DATASET EXCERPTS:
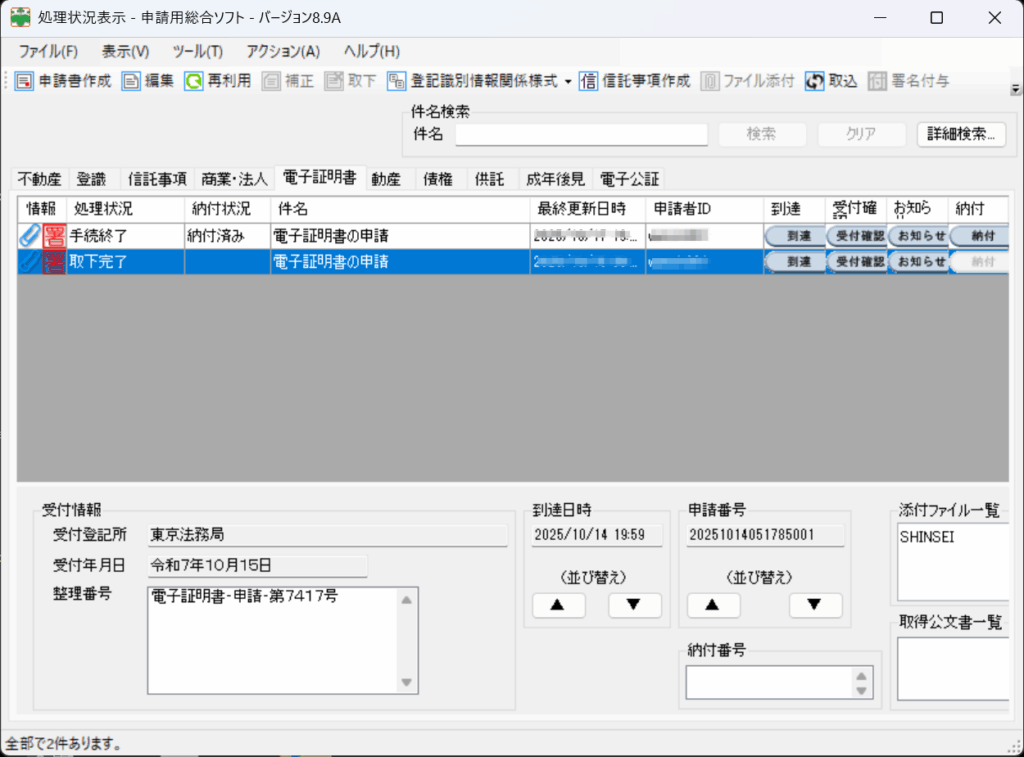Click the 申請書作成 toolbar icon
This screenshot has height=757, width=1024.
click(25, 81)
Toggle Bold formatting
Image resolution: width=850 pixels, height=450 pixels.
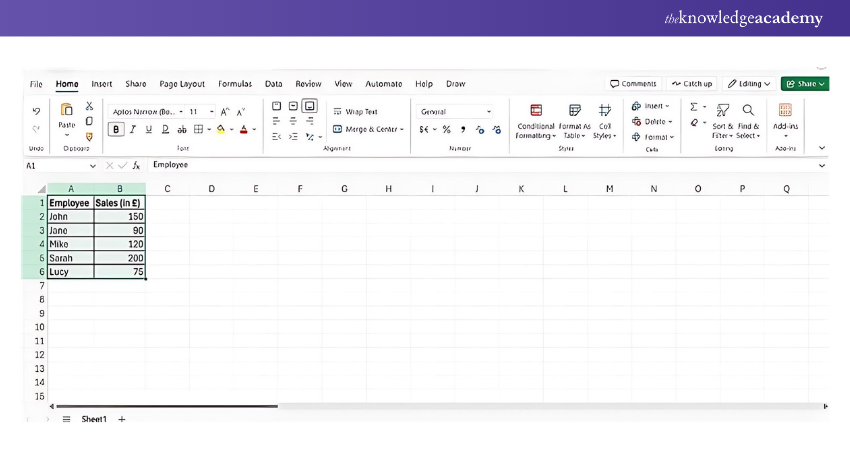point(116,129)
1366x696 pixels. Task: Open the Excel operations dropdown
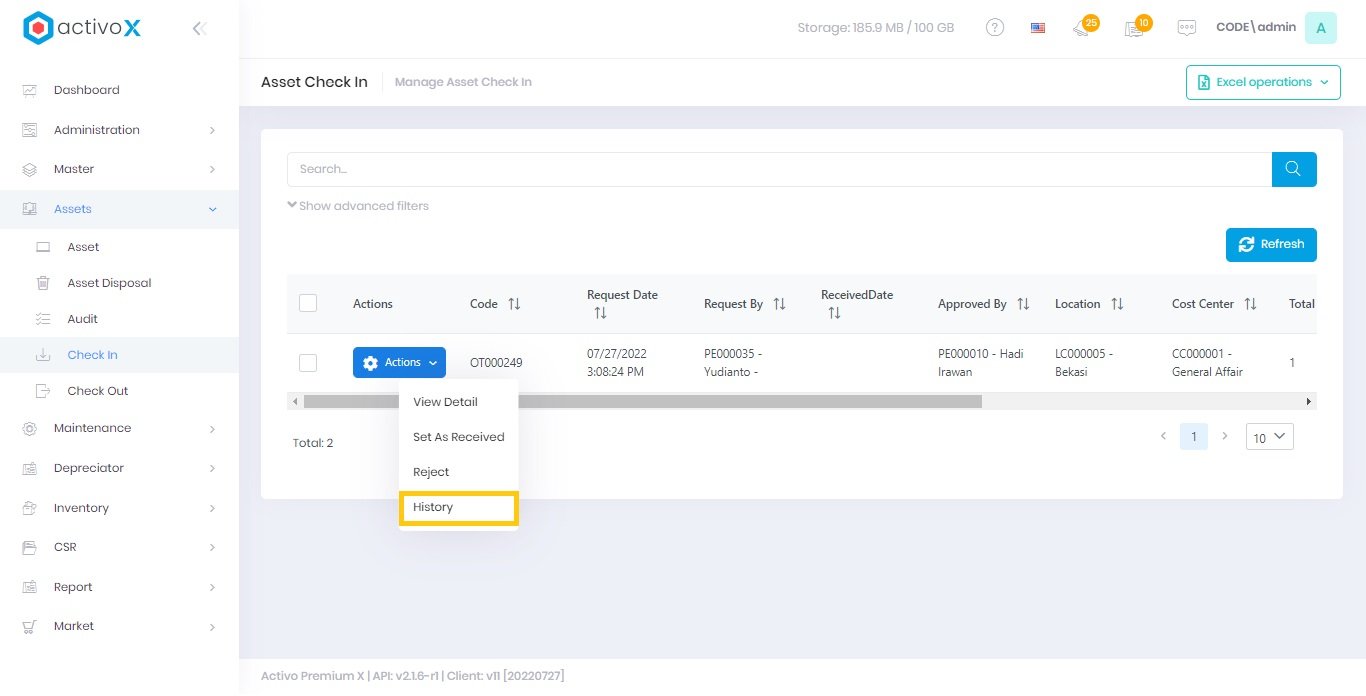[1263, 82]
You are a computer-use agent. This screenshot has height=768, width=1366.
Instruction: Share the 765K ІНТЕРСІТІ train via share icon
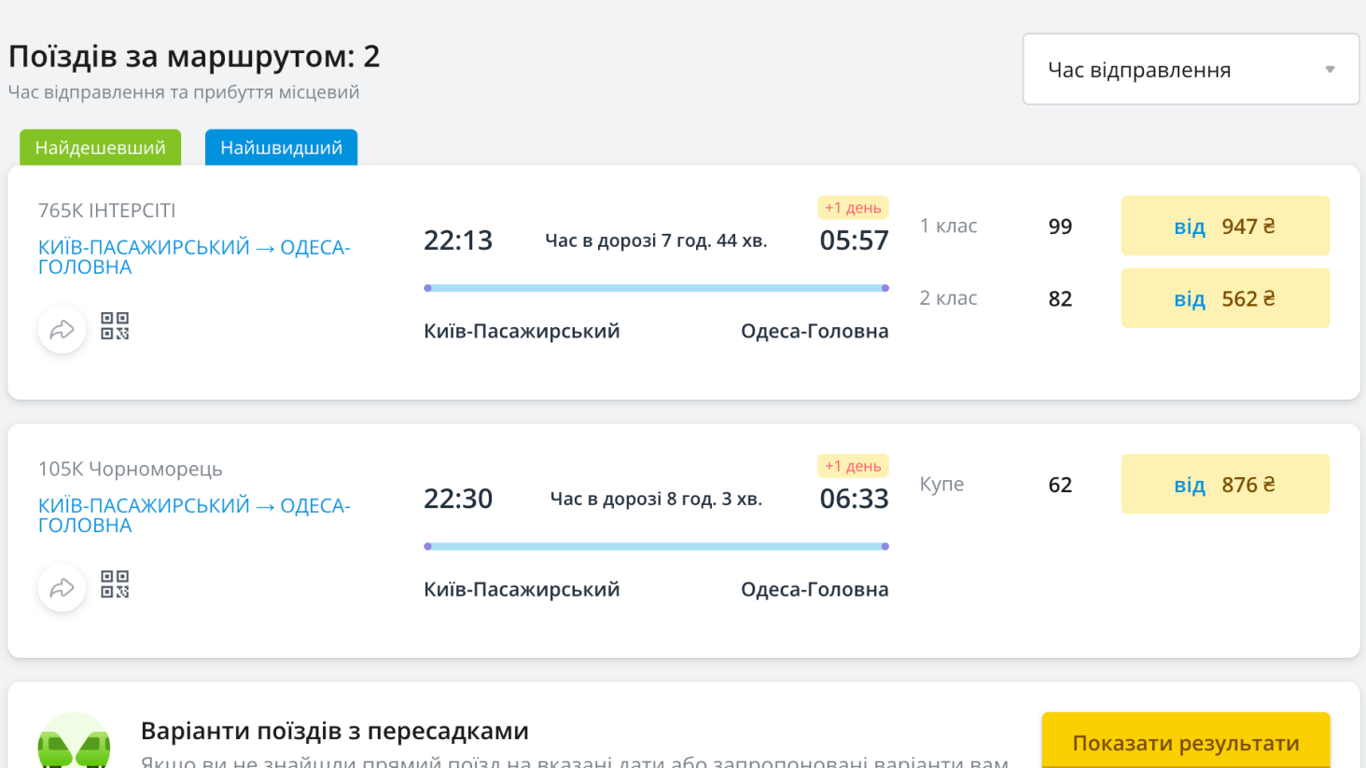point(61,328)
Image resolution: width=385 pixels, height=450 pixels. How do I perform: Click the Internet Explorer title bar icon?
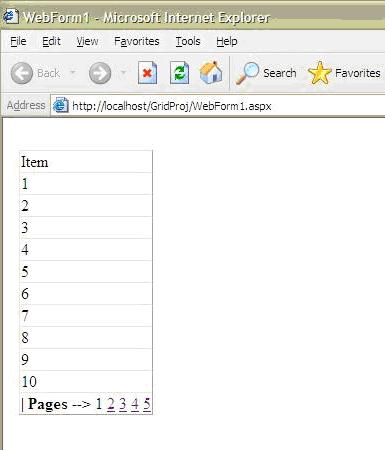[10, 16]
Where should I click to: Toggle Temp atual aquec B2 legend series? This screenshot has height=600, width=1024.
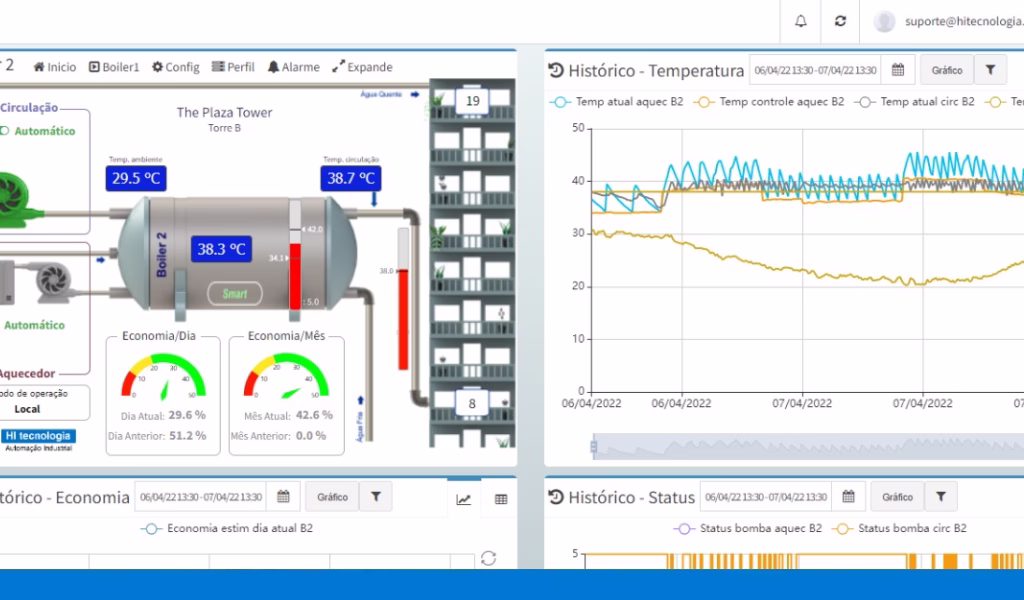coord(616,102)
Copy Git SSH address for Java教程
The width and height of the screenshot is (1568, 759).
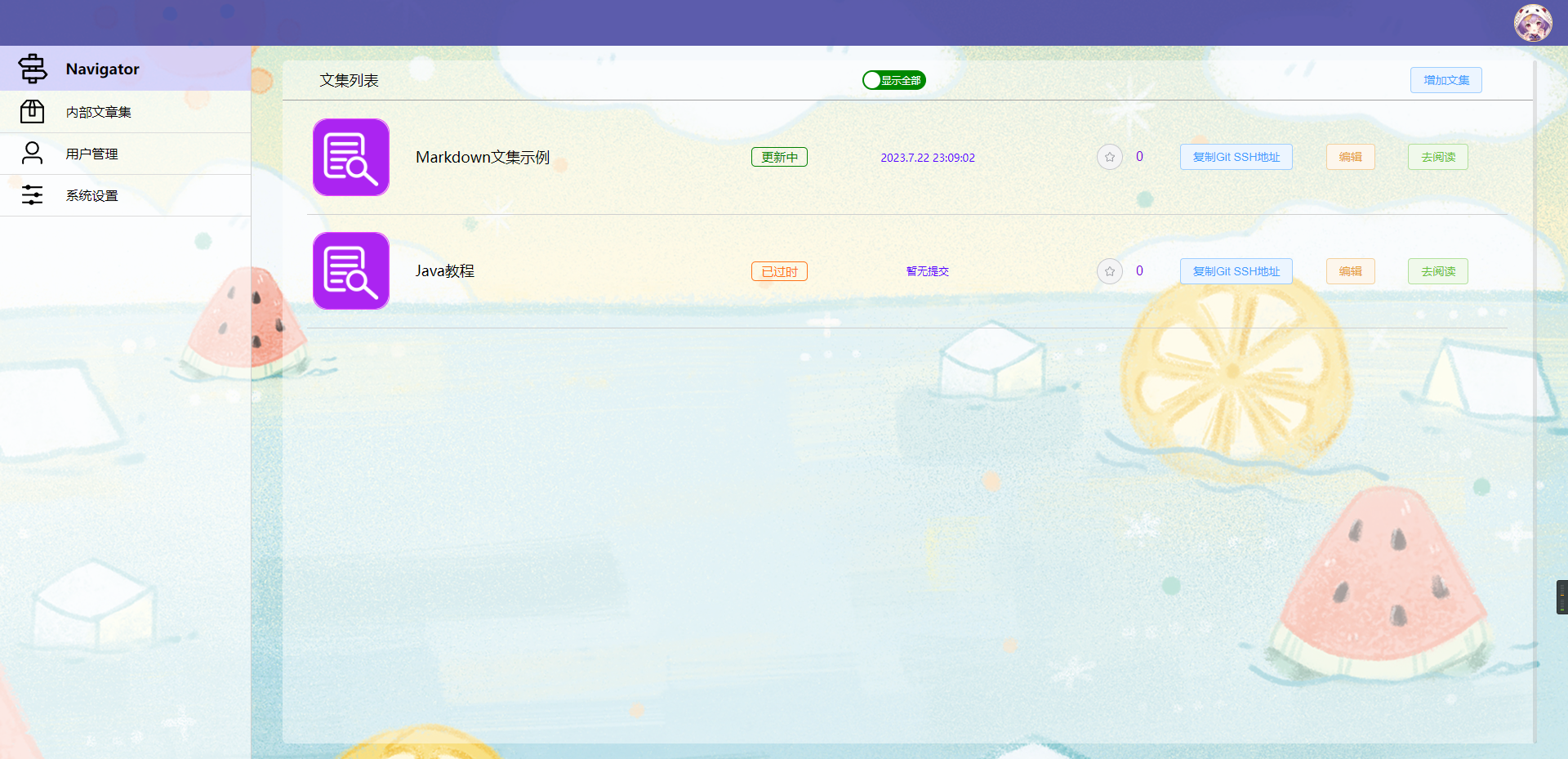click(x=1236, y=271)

PROMPT: Rewrite everything from the line containing "Toggle Bold formatting" down to the end of the items, requests included, raising every coordinate in the answers by 75. Leave out the pictures.

REPLY TO THE TASK:
Toggle Bold formatting
Image resolution: width=850 pixels, height=450 pixels.
point(191,204)
1366x696 pixels. Task: Open the Excel operations dropdown
[1338, 157]
You are a computer-use agent. This screenshot has height=768, width=1366.
Instruction: Share the 765K ІНТЕРСІТІ train via share icon
point(136,403)
Image resolution: width=385 pixels, height=450 pixels. How do I perform: Click the Internet Explorer title bar icon?
[85, 91]
Where should I click to: Toggle Temp atual aquec B2 legend series? This screenshot has height=600, width=1024.
coord(691,177)
Copy Git SSH address for Java教程
The width and height of the screenshot is (1568, 759).
click(x=1311, y=346)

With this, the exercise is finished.